Yes. I believe we’ll still have a big deal with Saudi Arabia on the horizon. I also think our hostages will be returned. The way to make this happen is through what I call the Arab Charter — bringing together Saudi Arabia, Egypt and the United Arab Emirates to run civil life in Gaza, and Israel will conduct military raids as needed. I think that’s how we exit this war. We’re at a very crucial week right now and I think a program like this could be brought to life. Sometimes we are bogged down by little incidents that seem huge, but there are big overarching things that need to happen that can and should dwarf minor setbacks. This is an example of such — we must revive these plans.

For example, look at the Oslo Accords. Prime Minister Yitzchak Rabin was killed, but then Prime Minister Netanyahu still kept the agreement that was in place.

What about the future of faith-based travel?
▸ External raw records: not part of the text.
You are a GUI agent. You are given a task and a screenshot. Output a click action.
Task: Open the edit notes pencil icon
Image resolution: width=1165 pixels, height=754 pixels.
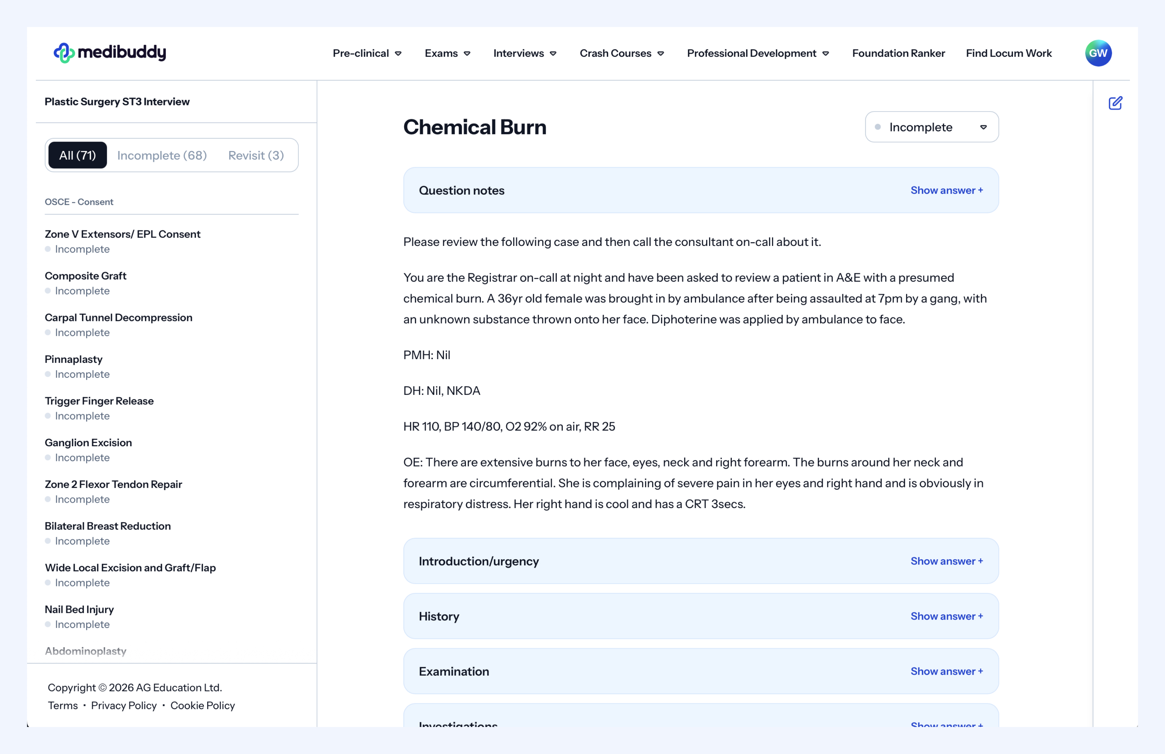point(1115,103)
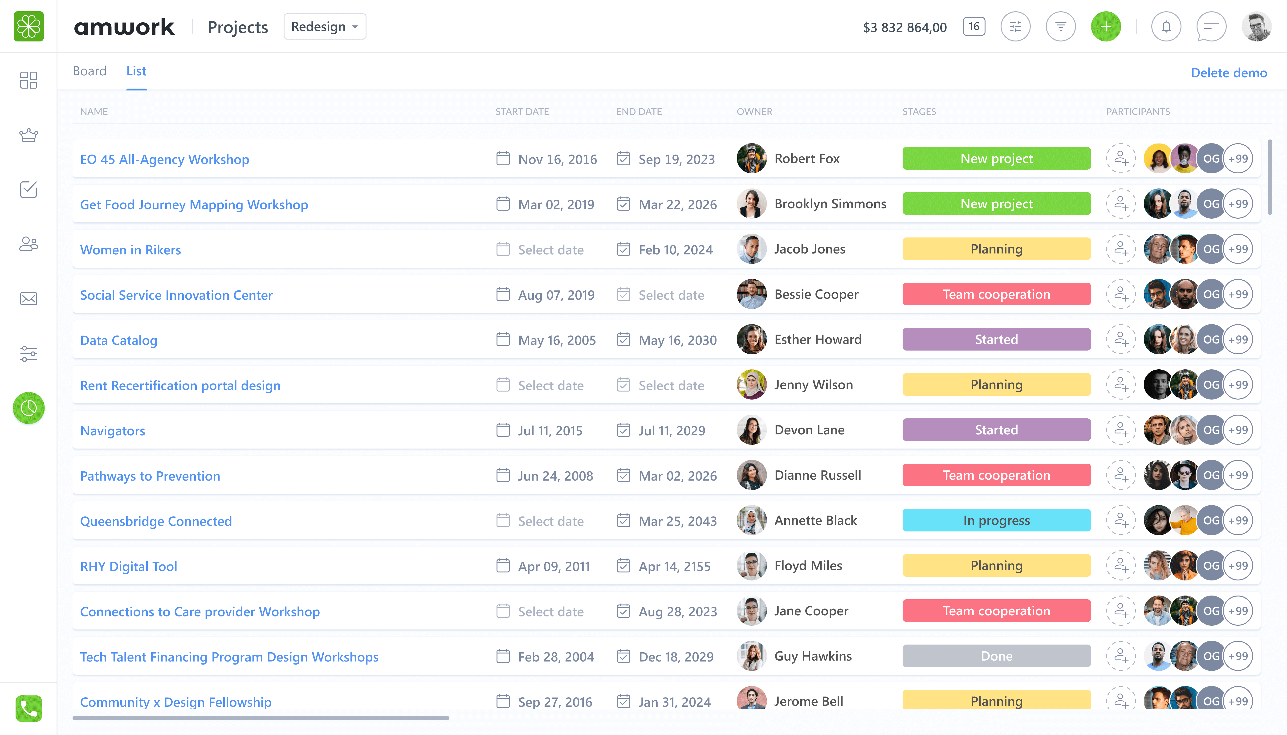This screenshot has width=1287, height=735.
Task: Open start date picker for Women in Rikers
Action: pyautogui.click(x=550, y=249)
When I was at the Ministry of Tourism, we wanted to bring back Jerry Falwell’s vision he had in 1971. He wanted to give students at Liberty University free trips to Israel, and 140 students came. Falwell had the secret sauce when it came to rallying up students investing in Church Planting, which is teaching Christians to create their own communities on a grassroots level. One of the most important pillars of Church Planting is a love of Israel. We must look into this. Today, Evangelicals have seen a dramatic drop in support for Israel, from 69% in 2018 to 33.6% in 2021. We in Israel have been asleep at the wheel and now we’re suffering in campuses across the United States. There are some 7,000 Church Planters in the U.S. at the moment who have the potential to reach 150,000 people. We must reach out to them.

Can you talk about your current role as the Business Development and Foreign Relations Director of the Netanya Municipality?

I work with the municipality’s Foreign Affairs division, and we’ve done some interesting things where I’m dedicated to convincing international corporations to set up shop in Netanya. Two weeks ago, we hosted a delegation from Tesla. Netanya already has offices for EBay, Cisco, Outbrain and L’oreal, and we want to grow. When Elon Musk was here, he promised Prime Minister Benjamin Netanyahu that he’d bring an AI campus to Israel, so perhaps having a small office in Netanya could be a gateway for that.

What was it about your time at Haifa that set you up for the success you enjoy today?

I earned my BA at the Academic College of Tel Aviv-Yaffo. They say the difference between a college and university is that a college is more personalized, and a university has more prestige. I was told there’s no sense of family at a university. I have to say at University of Haifa, it was far more intimate than a college. My ties with professors were very intense. They’re very accessible and generous with their budget and time. For Prof. Cook, for example, to give me 10,000 NIS out of his budget, was not something every mentor would do.

Some of my friends have PhDs from other universities, and they have to do so much in order to secure a mentor. At University of Haifa, they set you up for success, obtaining scholarships and guidance, and you’re able to get a very personalized experience.
I know my experience is not unique. Since I started at the school, I’ve recruited some 15 people for the Ruderman Program. None of them said they didn’t value their time there, so I know my experience doesn’t only apply to me, it’s the reality.